:: Activity ::
In the records below, find the line containing "Click the empty gray settings panel area", then copy that line and all lines after it, exactly, omitting every picture.

:: Entries supplied ::

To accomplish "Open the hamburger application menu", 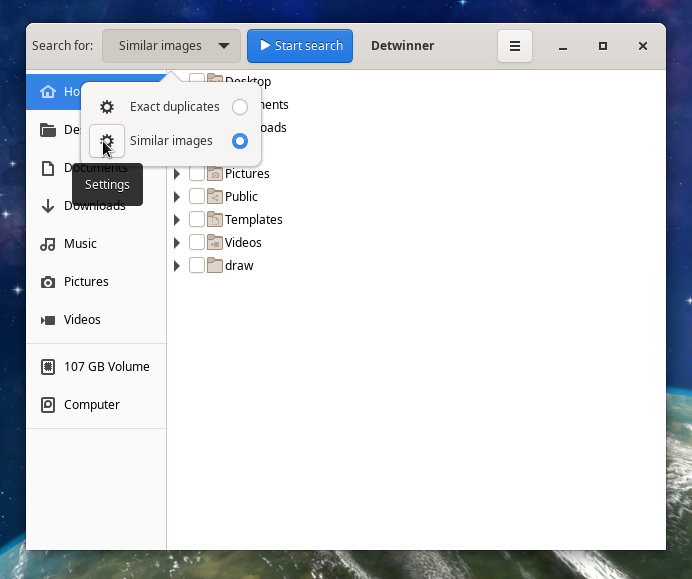I will [514, 46].
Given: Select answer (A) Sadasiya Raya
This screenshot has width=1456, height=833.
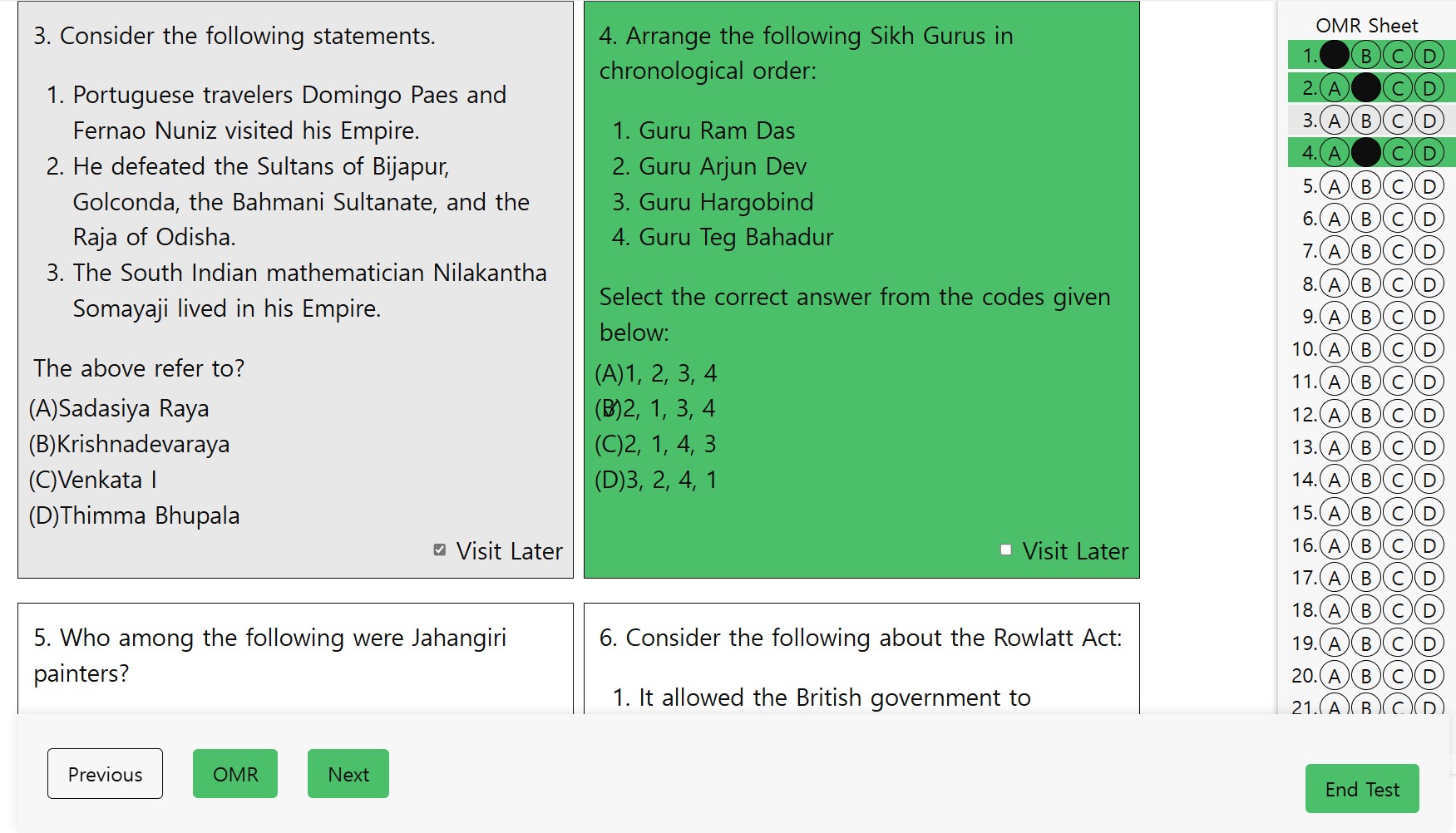Looking at the screenshot, I should coord(120,409).
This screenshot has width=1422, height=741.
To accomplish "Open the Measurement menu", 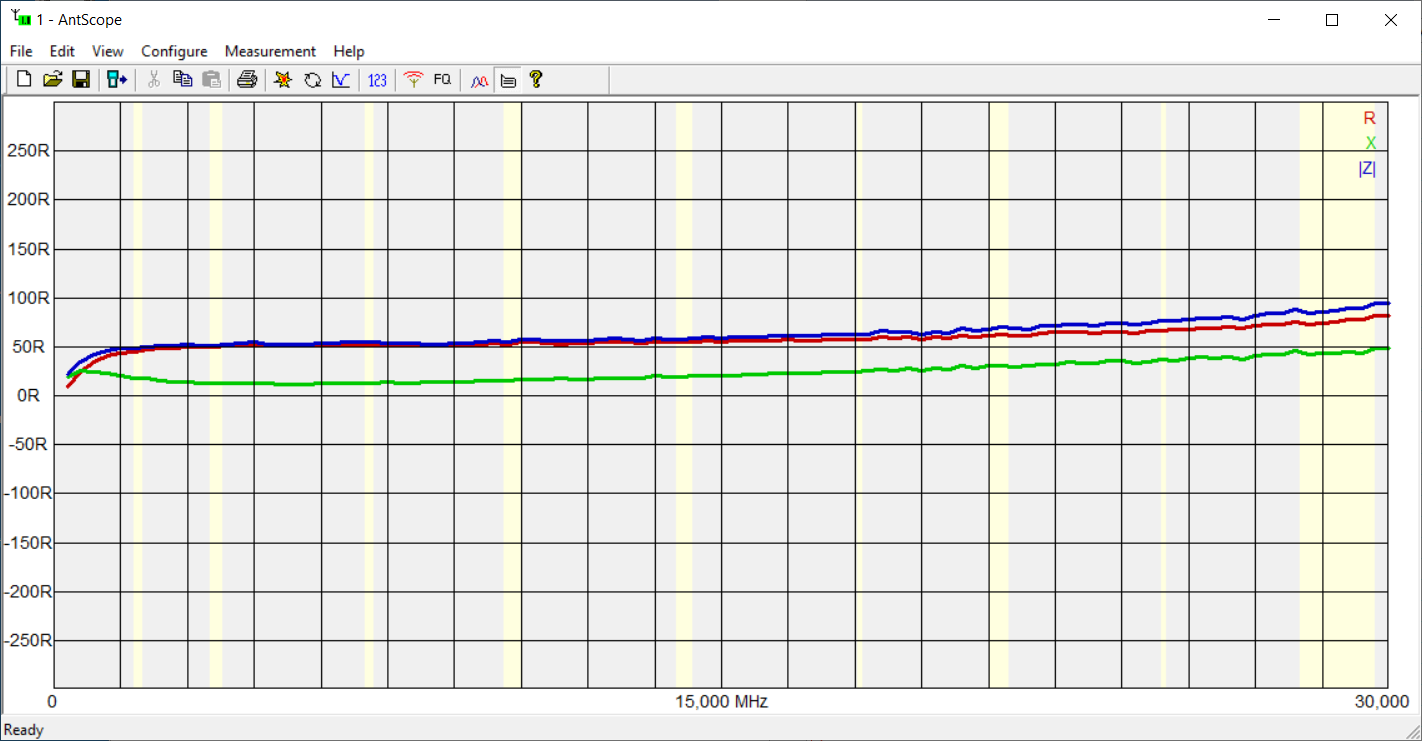I will pos(270,51).
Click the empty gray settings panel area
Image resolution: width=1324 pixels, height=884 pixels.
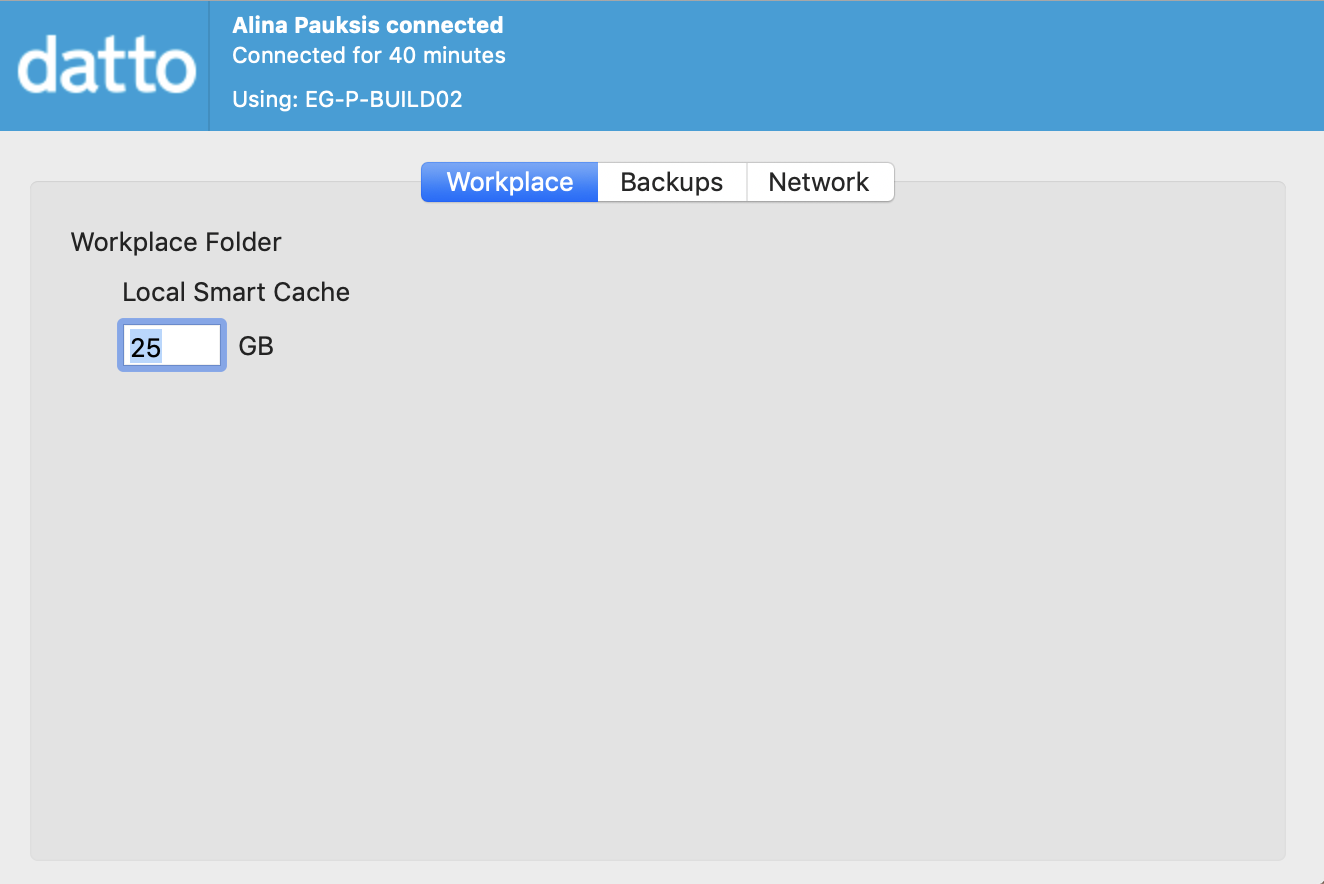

:: Solution to this exercise ::
Click the empty gray settings panel area
Image resolution: width=1324 pixels, height=884 pixels.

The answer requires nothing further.